* **Tarefas e exercícios**
- a) Segundo o texto sobre a bactéria C. difficile, quantas pessoas a doença mata por ano?
- b) Prossiga com o texto sobre a bactéria C. difficile a partir do ponto em que ele termina.

* **Documento de origem**
---

Bactérias proliferam após uso de antibióticos


A C. difficile criou imunidade a drogas e ficou mais perigosa


No início deste ano, Harold e Freda Mitchell, de Mississipi (EUA), tiveram uma séria doença no estômago. A princípio os médicos não sabiam o que estava errado, mas os sintomas gastrointestinais se tornaram tão graves que Freda, 66, ficou hospitalizada por duas semanas.
Um médico local reconheceu sinais da Clostridium difficile, uma bactéria contagiosa e potencialmente mortal. Embora a doença seja difícil de identificar, autoridades estimam que nos EUA a bactéria cause 350 mil infecções por ano somente em hospitais, com dezenas de milhares de outras ocorrendo em lares de idosos. Enquanto a maioria dos casos é encontrada em ambientes hospitalares, 20% ou mais podem ocorrer na comunidade. A doença mata de 15 mil a 20 mil pessoas anualmente.
"É a pior coisa que já tive de superar na vida", disse Freda Mitchell, ainda enfraquecida pela doença. "Eu realmente pensei que fosse morrer."
O mais assustador da C. difficile é que muitas vezes ela é estimulada pelos antibióticos. As drogas eliminam a doença-alvo, mas também matam grande parte das bactérias saudáveis que vivem no aparelho digestivo. Se uma pessoa entra em contato com a C. difficile ou já a tem, o distúrbio das bactérias benéficas cria uma oportunidade para que bactérias nocivas floresçam.
Especialistas em saúde pública vêm alertando há anos sobre o uso excessivo de antibióticos e o surgimento de "supermicróbios" -bactérias que criaram imunidade a diversos antibióticos.
"Aconselhamos aos consumidores que tenham certeza de que um antibiótico é necessário", disse Dale N. Gerding, especialista em doenças infecciosas na Universidade Loyola, em Chicago. "Há muitos bons motivos para tomar um antibiótico, mas sinusite ou bronquite acabam sendo tratadas com remédios mesmo que possam desaparecer sozinhas."
O tratamento típico da C. difficile é outra bateria de antibióticos, geralmente da droga vancomicina. Mas a situação pode rapidamente se tornar trágica. Os Centros para Controle e Prevenção de Doenças (CDC) dos EUA registraram vários casos de mulheres grávidas e no pós-parto que desenvolveram infecções de C. difficile potencialmente fatais após serem tratadas de pequenas infecções. Em alguns casos, uma infecção de C. difficile requer uma cirurgia de emergência para retirar o cólon do paciente.

---

* **Dados fornecidos**
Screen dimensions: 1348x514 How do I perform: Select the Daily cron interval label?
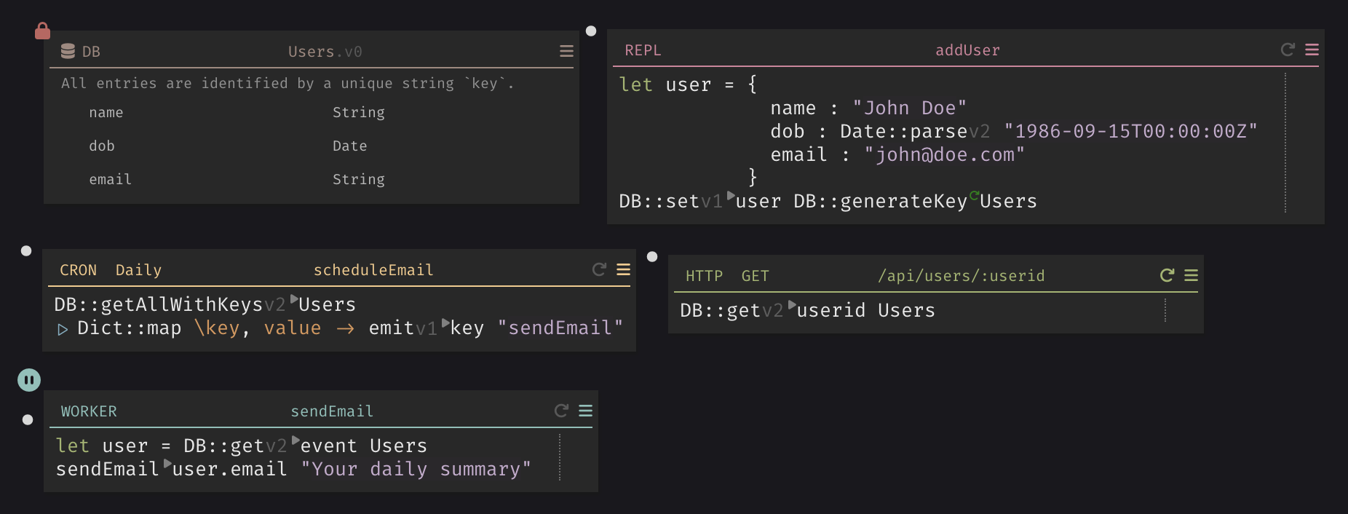click(x=138, y=270)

---

* **Respostas em ordem**
- a) De 15 mil a 20 mil pessoas anualmente.

- b)
Médicos dizem que muitos relatam surtos regulares de diarreia mesmo depois que a infecção se foi. Cerca de 20% dos pacientes com infecção sofrem recaída. No caso da família Mitchell, o marido havia tomado antibióticos para outro problema de saúde, e o tratamento aparentemente levou à infecção de C. difficile. Freda provavelmente contraiu a doença de seu marido. Médicos dizem que a doença dela é incomum porque a maioria das pessoas é protegida por sua própria flora bacteriana e não seria vulnerável à C. difficile se não tivesse tomado antibióticos.
O risco de contrair a bactéria fora de um hospital continua baixo, cerca de 7 casos por 100 mil pessoas, segundo estudos. O índice de infecção por C. difficile entre pacientes de hospital dobrou entre 2001 e 2005, segundo um relatório de abril de 2008 do CDC. O aumento de casos em todo o mundo está ligado ao crescimento do uso de todos os antibióticos, especialmente a droga chamada fluoroquinolones, que se popularizou em 2001.
A C. difficile também está mais mortal. Anos atrás, o índice de mortalidade de uma infecção pela bactéria variava de 1% a 2%. Mas hoje vários estudos estimam que o índice de mortes é de 6%. O motivo é o surgimento de uma variedade ultravirulenta que emite níveis mais altos de toxinas.
Pacientes e visitantes de hospitais devem lavar as mãos, e os visitantes deve evitar sentar-se no leito de um paciente ou usar o banheiro dele. Os pacientes devem relatar sintomas de diarreia grave ao médico.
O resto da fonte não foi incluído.